Et peut-être est-ce vraiment à cause de ce brouillard, ou les Grandes Pointes eurent eux-mêmes déchiré le son, l'écho qui revenait ne fut pas une voix claire, mais mille, qui allèrent se promener dans tous les sens en répantissant sa beauté crisalline. Puis, comme si le dieu des montagnes m'a lui-même entendu de loin, une autre voix revenait en réponse, une voix différente de la mienne, plus forte, plus joyeuse, qui résistait aux déchirures des Grandes Pointes. À ce moment, les embruns s'écartèrent, et, à l'autre bout des montagnes, je distinguai une ombre sur l'une des trois Pointes. Et comme par magie, le soleil se leva derechef et commence à briller.

Sur une pointe se tenait un garcon un peu plus vieux que moi aux cheveux longs flottants, et sa longue silhouette svelte se détacha lentement de la montagne au fur et à mesure que le soleil brillait, et il me fit un geste de la main.
Quelques minutes plus tard, l'inconnu arriva auprès de moi, haletant, mais content.
- Je m'appelle Curtis.
Il me tendit la main.

Quand je lui demandai l'origine du nom Grandes Pointes, il me répondit avec enthousiasme:
- C'est une légende, racontant qu'une pauvre femme qui devait nourrir sa famille avec le peu d'argent qu'elle gagnait en réparant des vêtements pour les familles riches. Lors de sa mort, elle a déposé ses aiguilles, pointes en haut, sur ses terres. Au fil des ans, la terre et les roches ont fini par les couvrir, en formant des étranges montagnes. Quand les archéologues et aventuriers sont venus, ils ont expliqué que tout n'était que l'oeuvre du vent, mais les vieux ont préféré conserver le nom.
Il continua après une courte pause:
- La légende disait aussi que tous les amoureux qui se sont rencontrés sur ces montagnes sont des âmes soeurs qui s'aimeront pour toujours.
- C'est beau.
Curtis est atteint de cancer, comme moi. Il a déménagé dans les montagnes il y a deux semaines sous les conseils de mon docteur et habite à la première étage. Il semble connaître les territoires des Grandes Pointes comme le fond de sa poche. Comment fait-il donc, je me le demande.
Le lendemain, je revis Curtis dans les bois. Il tenait un cerf-volant dans ses mains.
- J'adore les cerf-volants, dit-il, en les regardant s'envoler dans le ciel, moi aussi j'ai l'impression de voler dans les airs, et l'impression de liberté deviant très forte.
Nous nous sommes rendus sur les Grandes Pointes pour lancer le cerf-volant. Il n'y avait pas de brouillard ce jour-là. Dans le doux vent qui s'amenait, j'eus soudain une vision: une maison, des enfants s'amusant à travers les champs, Curtis et moi les regardant jouer.

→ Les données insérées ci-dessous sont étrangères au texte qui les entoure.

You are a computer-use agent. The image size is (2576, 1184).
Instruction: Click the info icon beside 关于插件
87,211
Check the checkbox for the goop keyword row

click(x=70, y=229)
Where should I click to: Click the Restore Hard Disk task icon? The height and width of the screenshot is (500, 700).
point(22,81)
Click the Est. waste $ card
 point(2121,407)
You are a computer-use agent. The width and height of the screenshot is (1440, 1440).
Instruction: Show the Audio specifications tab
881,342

Depuis ce jour, j'allais avec Curtis tous les jours sur les grandes pointes, et nous criions vers le grand vide et écoutions les échos en tentant de percer le mystère. La magie des Grandes Pointes était immense, elle nous enveloppait, Curtis et moi, et nous transportait dans un autre monde. Elle a créé une sorte de lien – que ce soit de l'amitié ou de l'amour – entre nous, deux jeunes qui attendent patiemment la mort.

Une rude pluie s'était abattue ce matin-là dans le royaume sauvage. Je descendis à la première étage. Curtis était assis sur le lit, le visage souriant.
- Je crois avoir un jeu de société dans la valise.
Il se leva, mais ses jambes tremblèrent un peu, et silencieusement et à mon grand effroi, il tomba sur le sol couvert de tapis, inconscient. Tout mon sang semblais s'être figé tout au milieu de ma tête, et je me mis à crier, comme aux Grandes Pointes. Je ne m'entendais pas. Il y avait cette voix à l'intérieur de ma tête qui m'obligeait à l'écouter. <<Regarde comment il est pâle>>, disait-elle.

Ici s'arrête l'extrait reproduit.